Weber hat nichts am Hut mit Grübel-Boys
Nicht nur gute Unternehmensführung, sprich Corporate Governance, ist das Thema, auch wenn sicher wichtig ist, dass zuerst ein neuerPräsident ernannt wird, der danach einen passenden neuen CEO bestimmt.
Entscheidender ist, dass Weber nichts mit den Grübel-Boys in der UBS zu tun hat. Er ist weder Stabschef Ulrich Körner noch Investmentbank-Chef Carsten Kengeter noch dem neuen Shootingstar, dem Südschweizer und langjährigen Italo-Banker Sergio Ermotti, verpflichtet. Vielmehr kann Axel Weber frei von Seilschaften, Loyalitäten und Grübelschen Karriere-Versprechen die mit Abstand wichtigste Personalie bestimmen. Und, so ist aus der UBS zu hören: Er wird die CEO-Frage schon nächsten Frühling anpacken, wenn er für ein Jahr Villigers Vize werden soll.

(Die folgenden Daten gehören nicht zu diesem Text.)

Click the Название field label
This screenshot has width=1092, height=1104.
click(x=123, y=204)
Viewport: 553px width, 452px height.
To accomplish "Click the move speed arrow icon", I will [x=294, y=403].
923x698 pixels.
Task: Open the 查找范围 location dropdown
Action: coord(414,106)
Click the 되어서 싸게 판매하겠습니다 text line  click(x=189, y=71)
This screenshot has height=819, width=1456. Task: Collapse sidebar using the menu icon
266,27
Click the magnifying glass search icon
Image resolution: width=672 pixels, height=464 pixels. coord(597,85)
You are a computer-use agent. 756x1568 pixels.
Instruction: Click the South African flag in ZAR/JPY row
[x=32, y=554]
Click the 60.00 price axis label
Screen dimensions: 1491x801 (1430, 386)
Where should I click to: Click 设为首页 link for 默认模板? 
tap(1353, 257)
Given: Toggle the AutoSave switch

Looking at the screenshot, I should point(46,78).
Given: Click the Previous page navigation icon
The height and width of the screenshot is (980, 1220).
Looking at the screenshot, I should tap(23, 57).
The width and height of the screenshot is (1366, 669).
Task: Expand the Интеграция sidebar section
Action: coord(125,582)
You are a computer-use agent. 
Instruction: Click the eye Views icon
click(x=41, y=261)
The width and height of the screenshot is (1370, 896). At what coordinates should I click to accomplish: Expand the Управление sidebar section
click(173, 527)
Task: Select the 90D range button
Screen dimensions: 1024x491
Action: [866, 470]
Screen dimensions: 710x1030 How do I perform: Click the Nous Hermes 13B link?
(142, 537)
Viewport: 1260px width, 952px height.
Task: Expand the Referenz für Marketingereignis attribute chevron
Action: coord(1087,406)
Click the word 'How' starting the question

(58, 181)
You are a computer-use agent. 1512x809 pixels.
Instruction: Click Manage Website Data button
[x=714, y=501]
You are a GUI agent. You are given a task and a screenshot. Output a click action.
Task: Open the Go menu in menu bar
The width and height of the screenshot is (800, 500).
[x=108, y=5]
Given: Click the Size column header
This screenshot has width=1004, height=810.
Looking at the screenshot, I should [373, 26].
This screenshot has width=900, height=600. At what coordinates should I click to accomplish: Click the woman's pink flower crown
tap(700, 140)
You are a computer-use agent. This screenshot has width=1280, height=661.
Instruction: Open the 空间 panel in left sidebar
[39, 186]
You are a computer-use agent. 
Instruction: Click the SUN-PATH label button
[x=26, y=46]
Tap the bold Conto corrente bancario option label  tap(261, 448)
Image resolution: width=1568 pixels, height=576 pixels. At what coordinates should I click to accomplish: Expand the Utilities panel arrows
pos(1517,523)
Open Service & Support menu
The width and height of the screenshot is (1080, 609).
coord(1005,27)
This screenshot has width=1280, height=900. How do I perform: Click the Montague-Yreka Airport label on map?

Neue deutsche Gründlichkeit
So ist gut möglich, dass es im Frühling 2013, wenn dann Weber die Zügel von Villiger gänzlich übernehmen soll, zu einem Doppelrücktritt kommen und auch Oswald Grübel abtreten wird. Der Mohr hat seine Schuldigkeit getan, könnte man dann sagen, in diesem Fall wären es gar zwei «Mohren».
Villiger und Grübel sind in höchster Not im Frühling 2009 hingestanden und haben den leck geschlagenen UBS-Tanker repariert und wieder auf Kurs gebracht. Das verdient Respekt und Anerkennung. Eine neue, nachhaltige Strategie hingegen konnten sie dem Finanzmulti nicht verpassen.
Das wird nun Sache von Axel Weber. Mit ihm wird das deutsche Element in der UBS verstärkt, die Angelsachsen verlieren an Einfluss. Deutsche sind typische Ingenieure, ihnen wird nachgesagt, genau, vorsichtig mit dem Geld, auch hierarchisch zu sein.
Das passt alles nicht schlecht zur alten UBS, wie wir sie bis zum Ausbruch der Krise von aussen wahrgenommen haben (Im Innern war es, wie wir längst wissen, eine andere, risikofreudige Bank ohne genügend grosse Kontrollen.). Wenn der zukünftige Präsident Axel Weber mit einem fähigen und kulturell interessanten CEO ab 2013 die neue UBS vertreten wird, dann könnte endlich das eintreten, was unter dem Gespann Grübel/Villiger nicht geschehen ist. Die UBS könnte sich tatsächlich zu einer neuen, modernen, gesellschaftlich nachhaltigen Grossbank entwickeln.